The courtship involving Great Wolf Resorts and the City of Manteca is getting a bit more serious.
McWhinney Real Estate Services - the Colorado-based development firm that wants to bankroll the actual building of what could be up to a 600-room resort hotel with a 70,000-square-foot indoor water park and a conference center - now wants the City Council to enter into an exclusive negotiation agreement.
In essence, McWhinney is ready to fashion what is the development world’s equivalent of a prenuptial agreement. It will then be up to city leaders to decide if the “partnership” as ultimately outlined is worth pursuing.
It means McWhinney will have 11 months to lay all of its cards on the table to make the case not simply to acquire use of 30 acres of city owned land west of Costco but also whether the potential tax and economic impacts could justify city investment in infrastructure such a streets and public utilities to make the site developable.
It also means McWhinney is ready to possibly move forward toward construction almost two years after first being lured to Manteca to consider the community for a Great Wolf Resort. The improving economy is one reason why McWhinney is ready to move the Manteca resort proposal to the point that they can determine internally whether to proceed or cut bait.
Previously, the city had been in talks with Great Wolf Resorts directly. The resort operator brought in McWhinney as the developer. The current plan of the two partners is to have McWhinney build and own the resort if it proceeds with Great Wolf managing it.
The exclusive negotiating agreement is before the council during tonight’s 7 o’clock meeting at the Civic Center, 1001 W. Center St.
The document before the council tonight is to authorize an agreement to evaluate land assembly and infrastructure needs. A second agreement that steps up the due diligence process will be presented to the council on Dec. 18. That document will be to negotiate the actual development of a hotel and conference center.

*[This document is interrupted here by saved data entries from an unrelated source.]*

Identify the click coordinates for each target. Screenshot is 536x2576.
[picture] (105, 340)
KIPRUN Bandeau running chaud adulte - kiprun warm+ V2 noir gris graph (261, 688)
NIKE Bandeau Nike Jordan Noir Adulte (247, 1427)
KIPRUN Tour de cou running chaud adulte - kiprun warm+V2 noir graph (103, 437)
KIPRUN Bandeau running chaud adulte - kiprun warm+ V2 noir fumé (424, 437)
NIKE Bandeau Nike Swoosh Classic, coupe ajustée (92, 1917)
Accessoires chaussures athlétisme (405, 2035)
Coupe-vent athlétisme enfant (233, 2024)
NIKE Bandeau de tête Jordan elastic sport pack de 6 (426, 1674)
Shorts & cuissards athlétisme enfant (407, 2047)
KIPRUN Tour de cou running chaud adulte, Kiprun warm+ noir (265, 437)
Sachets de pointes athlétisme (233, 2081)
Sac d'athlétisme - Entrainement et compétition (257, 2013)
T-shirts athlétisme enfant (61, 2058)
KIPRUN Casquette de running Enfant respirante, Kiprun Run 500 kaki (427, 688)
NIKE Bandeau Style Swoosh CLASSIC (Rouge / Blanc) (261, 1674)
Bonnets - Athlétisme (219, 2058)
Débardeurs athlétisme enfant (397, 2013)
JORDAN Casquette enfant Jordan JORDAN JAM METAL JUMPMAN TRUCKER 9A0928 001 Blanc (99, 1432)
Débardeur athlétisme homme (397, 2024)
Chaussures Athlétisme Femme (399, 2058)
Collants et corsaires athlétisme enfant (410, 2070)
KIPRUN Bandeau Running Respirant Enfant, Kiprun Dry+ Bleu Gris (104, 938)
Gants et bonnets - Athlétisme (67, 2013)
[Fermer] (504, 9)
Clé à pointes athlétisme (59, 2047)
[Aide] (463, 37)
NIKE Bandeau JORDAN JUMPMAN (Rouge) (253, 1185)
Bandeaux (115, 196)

The agreement is for a year with McWhinney required to provide project proposal materials to the city no less than 30 days before the exclusive negotiating agreement expires. McWhinney is also required to provide progress reports every 90 days.
Essentially that means Manteca can’t negotiate with any other developer over potential use of the land for a year.
City Manager Karen McLaughlin noted in her report to the council about the exclusive negotiating agreement that simply entering into it won’t incur any cost to the city. She pointed out, though, that the hotel and meeting facility could have “significant” potential fiscal impact including the use of redevelopment bond proceeds and financial return to the city through additional property, sales and hotel room taxes.
The city will have upwards of $45 million in redevelopment bond proceeds that are being returned to the city’s control later this year after the state completes cleaning up its takeover of redevelopment agencies. City leaders have said if any city money is involved in the project such as RDA funds it will only go toward infrastructure to serve the parcel and another 90 acres that the city owns and wants to see developed as an entertainment zone. They generally would include storm drains, the public street and sidewalks, sewer and water pipelines, as well as utility improvements such as phone and natural gas lines.
It is a mirror of what the city did to extend Daniels Drive to allow Kitchell Development to build the Stadium Retail Center anchored by Kohl’s and Costco.
The proposed Manteca indoor water park that could have as many as 600 hotel rooms and a conference center reflects an investment of up to $200 million. Great Wolf projects a $9.4 million annual payroll with 414 permanent jobs and 156 part-time jobs. They also expect 400,000 annual visitors that would pay motel room taxes in excess of $4 million each year.